Stored items from a collection:
□ □ □ □
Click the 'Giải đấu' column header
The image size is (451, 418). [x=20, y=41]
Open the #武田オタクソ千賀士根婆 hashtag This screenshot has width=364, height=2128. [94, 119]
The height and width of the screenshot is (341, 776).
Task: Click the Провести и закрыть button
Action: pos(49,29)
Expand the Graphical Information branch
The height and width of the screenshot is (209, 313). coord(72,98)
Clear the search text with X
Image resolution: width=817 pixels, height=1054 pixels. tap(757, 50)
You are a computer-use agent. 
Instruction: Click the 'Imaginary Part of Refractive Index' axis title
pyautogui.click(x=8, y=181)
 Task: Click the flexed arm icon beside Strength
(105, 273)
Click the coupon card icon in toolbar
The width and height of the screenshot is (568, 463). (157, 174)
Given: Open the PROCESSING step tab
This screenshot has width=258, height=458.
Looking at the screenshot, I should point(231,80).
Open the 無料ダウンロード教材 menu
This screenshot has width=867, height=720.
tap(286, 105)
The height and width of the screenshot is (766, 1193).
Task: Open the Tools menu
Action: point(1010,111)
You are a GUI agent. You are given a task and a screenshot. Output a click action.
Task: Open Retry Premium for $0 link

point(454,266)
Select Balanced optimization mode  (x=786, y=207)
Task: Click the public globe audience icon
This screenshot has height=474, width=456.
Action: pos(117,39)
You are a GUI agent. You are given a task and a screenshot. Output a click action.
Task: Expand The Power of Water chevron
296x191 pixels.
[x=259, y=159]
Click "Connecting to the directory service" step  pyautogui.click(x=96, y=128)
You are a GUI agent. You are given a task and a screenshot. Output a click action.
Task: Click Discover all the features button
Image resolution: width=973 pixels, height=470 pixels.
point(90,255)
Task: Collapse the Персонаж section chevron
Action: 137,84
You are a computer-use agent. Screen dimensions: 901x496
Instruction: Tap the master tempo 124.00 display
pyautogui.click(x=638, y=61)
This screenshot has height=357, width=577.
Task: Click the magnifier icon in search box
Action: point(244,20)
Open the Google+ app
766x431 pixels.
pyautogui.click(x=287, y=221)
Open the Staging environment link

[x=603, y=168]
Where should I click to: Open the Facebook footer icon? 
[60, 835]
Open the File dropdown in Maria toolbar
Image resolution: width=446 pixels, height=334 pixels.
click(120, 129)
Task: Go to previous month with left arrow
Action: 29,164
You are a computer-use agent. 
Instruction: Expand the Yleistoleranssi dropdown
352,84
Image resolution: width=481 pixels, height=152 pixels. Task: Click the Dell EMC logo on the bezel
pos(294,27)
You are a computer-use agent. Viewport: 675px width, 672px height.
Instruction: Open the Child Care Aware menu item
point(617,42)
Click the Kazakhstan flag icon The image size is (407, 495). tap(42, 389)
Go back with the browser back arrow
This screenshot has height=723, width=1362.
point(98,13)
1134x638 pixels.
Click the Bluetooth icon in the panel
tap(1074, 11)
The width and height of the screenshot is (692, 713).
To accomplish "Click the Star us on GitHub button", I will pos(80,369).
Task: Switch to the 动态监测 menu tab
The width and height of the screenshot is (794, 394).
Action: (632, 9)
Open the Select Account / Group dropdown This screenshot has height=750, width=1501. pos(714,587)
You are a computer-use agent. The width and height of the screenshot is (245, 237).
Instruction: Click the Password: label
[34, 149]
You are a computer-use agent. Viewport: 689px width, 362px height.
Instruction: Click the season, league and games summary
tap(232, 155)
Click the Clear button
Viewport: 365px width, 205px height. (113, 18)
□ □ □ □
**THE PROBLEM**
Repeat the data exactly. Leave nothing out.

**TASK RESPONSE**
Click the 'Giải đấu' column header
The image size is (451, 418). [x=20, y=41]
Open the #武田オタクソ千賀士根婆 hashtag This screenshot has width=364, height=2128. [94, 119]
The height and width of the screenshot is (341, 776).
Task: Click the Провести и закрыть button
Action: pos(49,29)
Expand the Graphical Information branch
The height and width of the screenshot is (209, 313). coord(72,98)
Clear the search text with X
Image resolution: width=817 pixels, height=1054 pixels. tap(757, 50)
You are a computer-use agent. 
Instruction: Click the 'Imaginary Part of Refractive Index' axis title
pyautogui.click(x=8, y=181)
 Task: Click the flexed arm icon beside Strength
(105, 273)
Click the coupon card icon in toolbar
The width and height of the screenshot is (568, 463). (157, 174)
Given: Open the PROCESSING step tab
This screenshot has width=258, height=458.
Looking at the screenshot, I should point(231,80).
Open the 無料ダウンロード教材 menu
This screenshot has width=867, height=720.
tap(286, 105)
The height and width of the screenshot is (766, 1193).
Task: Open the Tools menu
Action: point(1010,111)
You are a GUI agent. You are given a task and a screenshot. Output a click action.
Task: Open Retry Premium for $0 link

point(454,266)
Select Balanced optimization mode  (x=786, y=207)
Task: Click the public globe audience icon
This screenshot has height=474, width=456.
Action: pos(117,39)
You are a GUI agent. You are given a task and a screenshot. Output a click action.
Task: Expand The Power of Water chevron
296x191 pixels.
[x=259, y=159]
Click "Connecting to the directory service" step  pyautogui.click(x=96, y=128)
You are a GUI agent. You are given a task and a screenshot. Output a click action.
Task: Click Discover all the features button
Image resolution: width=973 pixels, height=470 pixels.
point(90,255)
Task: Collapse the Персонаж section chevron
Action: 137,84
You are a computer-use agent. Screen dimensions: 901x496
Instruction: Tap the master tempo 124.00 display
pyautogui.click(x=638, y=61)
This screenshot has height=357, width=577.
Task: Click the magnifier icon in search box
Action: point(244,20)
Open the Google+ app
766x431 pixels.
pyautogui.click(x=287, y=221)
Open the Staging environment link

[x=603, y=168]
Where should I click to: Open the Facebook footer icon? 
[60, 835]
Open the File dropdown in Maria toolbar
Image resolution: width=446 pixels, height=334 pixels.
click(120, 129)
Task: Go to previous month with left arrow
Action: 29,164
You are a computer-use agent. 
Instruction: Expand the Yleistoleranssi dropdown
352,84
Image resolution: width=481 pixels, height=152 pixels. Task: Click the Dell EMC logo on the bezel
pos(294,27)
You are a computer-use agent. Viewport: 675px width, 672px height.
Instruction: Open the Child Care Aware menu item
point(617,42)
Click the Kazakhstan flag icon The image size is (407, 495). tap(42, 389)
Go back with the browser back arrow
This screenshot has height=723, width=1362.
point(98,13)
1134x638 pixels.
Click the Bluetooth icon in the panel
tap(1074, 11)
The width and height of the screenshot is (692, 713).
To accomplish "Click the Star us on GitHub button", I will pos(80,369).
Task: Switch to the 动态监测 menu tab
The width and height of the screenshot is (794, 394).
Action: (632, 9)
Open the Select Account / Group dropdown This screenshot has height=750, width=1501. pos(714,587)
You are a computer-use agent. The width and height of the screenshot is (245, 237).
Instruction: Click the Password: label
[34, 149]
You are a computer-use agent. Viewport: 689px width, 362px height.
Instruction: Click the season, league and games summary
tap(232, 155)
Click the Clear button
Viewport: 365px width, 205px height. (113, 18)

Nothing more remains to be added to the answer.